= Exercise objective =
From the material beneath, pull every line with the word "green".

= Given data =

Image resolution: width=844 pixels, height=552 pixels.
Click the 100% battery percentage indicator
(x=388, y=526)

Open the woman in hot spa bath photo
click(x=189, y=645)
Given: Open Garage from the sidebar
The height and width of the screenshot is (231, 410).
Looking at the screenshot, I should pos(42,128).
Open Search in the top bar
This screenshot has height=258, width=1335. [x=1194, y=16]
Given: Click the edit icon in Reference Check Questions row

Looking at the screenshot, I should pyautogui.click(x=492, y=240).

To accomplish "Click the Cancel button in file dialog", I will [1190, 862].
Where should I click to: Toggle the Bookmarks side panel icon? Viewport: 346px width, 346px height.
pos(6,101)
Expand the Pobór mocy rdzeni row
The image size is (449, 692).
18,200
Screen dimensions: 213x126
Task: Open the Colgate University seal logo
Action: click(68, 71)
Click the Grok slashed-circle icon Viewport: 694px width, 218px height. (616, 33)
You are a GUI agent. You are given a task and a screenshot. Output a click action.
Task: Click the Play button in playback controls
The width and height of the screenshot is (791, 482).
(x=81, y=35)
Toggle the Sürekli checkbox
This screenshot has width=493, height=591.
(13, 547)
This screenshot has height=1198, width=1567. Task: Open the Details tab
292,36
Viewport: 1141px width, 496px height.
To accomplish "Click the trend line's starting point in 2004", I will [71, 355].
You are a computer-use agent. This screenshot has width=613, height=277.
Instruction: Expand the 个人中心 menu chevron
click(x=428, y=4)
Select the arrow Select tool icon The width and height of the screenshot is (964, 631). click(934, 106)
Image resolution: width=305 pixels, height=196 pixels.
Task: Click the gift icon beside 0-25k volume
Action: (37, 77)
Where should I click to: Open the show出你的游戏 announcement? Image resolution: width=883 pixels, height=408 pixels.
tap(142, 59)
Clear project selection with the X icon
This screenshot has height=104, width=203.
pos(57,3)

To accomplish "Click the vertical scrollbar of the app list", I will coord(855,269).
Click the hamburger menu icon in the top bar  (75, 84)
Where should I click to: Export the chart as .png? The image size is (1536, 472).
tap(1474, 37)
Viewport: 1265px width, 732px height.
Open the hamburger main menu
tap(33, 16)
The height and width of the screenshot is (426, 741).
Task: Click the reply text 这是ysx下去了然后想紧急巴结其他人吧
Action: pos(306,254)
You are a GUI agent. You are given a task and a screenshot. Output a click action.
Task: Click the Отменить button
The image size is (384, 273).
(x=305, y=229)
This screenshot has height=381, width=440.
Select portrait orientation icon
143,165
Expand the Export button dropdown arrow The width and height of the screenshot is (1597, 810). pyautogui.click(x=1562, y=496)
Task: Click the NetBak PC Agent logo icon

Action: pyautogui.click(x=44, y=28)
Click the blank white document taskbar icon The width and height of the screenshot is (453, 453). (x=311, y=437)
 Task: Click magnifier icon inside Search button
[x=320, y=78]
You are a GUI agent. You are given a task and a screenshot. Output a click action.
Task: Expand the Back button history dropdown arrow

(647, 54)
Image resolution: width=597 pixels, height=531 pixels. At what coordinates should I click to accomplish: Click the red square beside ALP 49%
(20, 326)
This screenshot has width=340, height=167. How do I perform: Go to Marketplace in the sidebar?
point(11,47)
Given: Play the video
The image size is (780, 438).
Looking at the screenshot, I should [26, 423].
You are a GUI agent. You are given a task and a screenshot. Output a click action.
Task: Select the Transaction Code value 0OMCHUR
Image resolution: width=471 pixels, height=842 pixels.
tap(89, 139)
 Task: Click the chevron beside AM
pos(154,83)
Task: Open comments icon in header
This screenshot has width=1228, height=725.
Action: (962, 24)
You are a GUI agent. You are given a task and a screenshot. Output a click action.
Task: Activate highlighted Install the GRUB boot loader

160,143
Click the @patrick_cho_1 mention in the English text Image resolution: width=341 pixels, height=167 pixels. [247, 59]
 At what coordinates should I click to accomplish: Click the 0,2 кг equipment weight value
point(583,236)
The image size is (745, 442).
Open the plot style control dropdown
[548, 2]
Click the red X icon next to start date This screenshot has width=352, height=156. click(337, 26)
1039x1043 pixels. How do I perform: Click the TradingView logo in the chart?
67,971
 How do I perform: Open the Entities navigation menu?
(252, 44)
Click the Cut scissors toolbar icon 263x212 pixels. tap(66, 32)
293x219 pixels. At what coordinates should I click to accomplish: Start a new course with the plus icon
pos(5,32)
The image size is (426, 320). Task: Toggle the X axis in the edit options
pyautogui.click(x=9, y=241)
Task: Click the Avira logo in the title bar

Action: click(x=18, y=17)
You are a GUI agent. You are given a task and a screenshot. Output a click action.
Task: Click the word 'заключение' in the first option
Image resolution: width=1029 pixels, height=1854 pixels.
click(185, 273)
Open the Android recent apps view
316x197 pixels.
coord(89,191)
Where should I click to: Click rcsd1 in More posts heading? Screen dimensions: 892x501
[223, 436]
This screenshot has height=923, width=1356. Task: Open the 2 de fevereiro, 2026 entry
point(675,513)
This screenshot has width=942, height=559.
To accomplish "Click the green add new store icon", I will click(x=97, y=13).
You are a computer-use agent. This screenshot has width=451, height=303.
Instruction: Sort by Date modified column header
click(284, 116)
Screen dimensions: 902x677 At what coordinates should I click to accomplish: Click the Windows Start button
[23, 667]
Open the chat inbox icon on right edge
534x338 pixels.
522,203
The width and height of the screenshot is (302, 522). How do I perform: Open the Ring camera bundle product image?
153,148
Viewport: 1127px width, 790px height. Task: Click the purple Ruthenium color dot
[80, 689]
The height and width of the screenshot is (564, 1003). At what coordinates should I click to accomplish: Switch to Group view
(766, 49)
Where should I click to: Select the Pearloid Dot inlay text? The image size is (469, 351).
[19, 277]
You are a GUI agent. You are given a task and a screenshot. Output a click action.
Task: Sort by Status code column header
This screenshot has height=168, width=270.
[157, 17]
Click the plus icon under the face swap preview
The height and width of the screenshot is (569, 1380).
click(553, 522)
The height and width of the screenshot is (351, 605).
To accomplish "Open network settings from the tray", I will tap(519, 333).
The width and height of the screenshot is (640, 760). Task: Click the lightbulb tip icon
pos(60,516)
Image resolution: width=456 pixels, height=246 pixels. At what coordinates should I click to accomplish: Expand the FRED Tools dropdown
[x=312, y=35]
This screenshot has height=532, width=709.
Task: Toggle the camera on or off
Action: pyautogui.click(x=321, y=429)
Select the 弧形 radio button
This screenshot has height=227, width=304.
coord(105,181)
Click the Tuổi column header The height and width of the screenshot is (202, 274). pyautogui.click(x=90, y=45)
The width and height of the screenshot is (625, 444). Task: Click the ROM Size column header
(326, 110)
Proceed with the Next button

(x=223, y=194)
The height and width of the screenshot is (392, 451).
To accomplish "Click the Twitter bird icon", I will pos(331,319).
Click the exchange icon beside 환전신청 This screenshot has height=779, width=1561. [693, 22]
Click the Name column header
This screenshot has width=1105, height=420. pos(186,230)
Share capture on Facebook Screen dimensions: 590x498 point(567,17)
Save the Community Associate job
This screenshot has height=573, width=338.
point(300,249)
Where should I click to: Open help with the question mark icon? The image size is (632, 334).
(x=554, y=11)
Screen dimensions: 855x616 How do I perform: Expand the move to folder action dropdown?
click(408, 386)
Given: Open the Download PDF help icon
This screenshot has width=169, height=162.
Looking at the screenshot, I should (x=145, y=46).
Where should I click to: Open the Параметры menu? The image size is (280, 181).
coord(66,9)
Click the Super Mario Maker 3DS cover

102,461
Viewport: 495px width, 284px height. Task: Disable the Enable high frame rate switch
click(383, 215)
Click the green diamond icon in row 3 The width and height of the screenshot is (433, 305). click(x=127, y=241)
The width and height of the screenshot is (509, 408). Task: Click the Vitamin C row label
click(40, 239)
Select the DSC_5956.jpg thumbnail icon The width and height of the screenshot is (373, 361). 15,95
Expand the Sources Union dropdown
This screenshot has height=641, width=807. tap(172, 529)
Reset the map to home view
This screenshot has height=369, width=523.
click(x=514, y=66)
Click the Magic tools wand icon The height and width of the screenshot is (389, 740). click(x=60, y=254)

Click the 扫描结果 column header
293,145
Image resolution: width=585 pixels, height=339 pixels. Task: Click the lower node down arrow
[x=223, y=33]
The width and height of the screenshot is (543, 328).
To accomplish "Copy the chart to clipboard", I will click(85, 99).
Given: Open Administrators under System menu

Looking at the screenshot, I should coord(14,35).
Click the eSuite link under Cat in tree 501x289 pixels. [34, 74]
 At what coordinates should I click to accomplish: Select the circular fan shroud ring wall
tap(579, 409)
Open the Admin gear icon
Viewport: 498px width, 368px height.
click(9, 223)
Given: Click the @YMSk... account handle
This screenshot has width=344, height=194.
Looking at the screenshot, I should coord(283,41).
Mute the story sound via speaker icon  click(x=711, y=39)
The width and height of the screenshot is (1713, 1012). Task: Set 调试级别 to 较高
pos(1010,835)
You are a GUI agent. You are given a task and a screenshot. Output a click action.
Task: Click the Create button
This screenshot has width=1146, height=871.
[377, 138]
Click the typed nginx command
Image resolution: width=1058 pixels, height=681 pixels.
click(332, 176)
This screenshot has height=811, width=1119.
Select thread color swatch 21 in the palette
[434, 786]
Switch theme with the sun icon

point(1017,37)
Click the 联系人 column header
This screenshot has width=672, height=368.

= Answer to this exercise =
To accomplish "Click the green add new store icon", I will click(x=97, y=13).
Click the green diamond icon in row 3 The width and height of the screenshot is (433, 305). click(x=127, y=241)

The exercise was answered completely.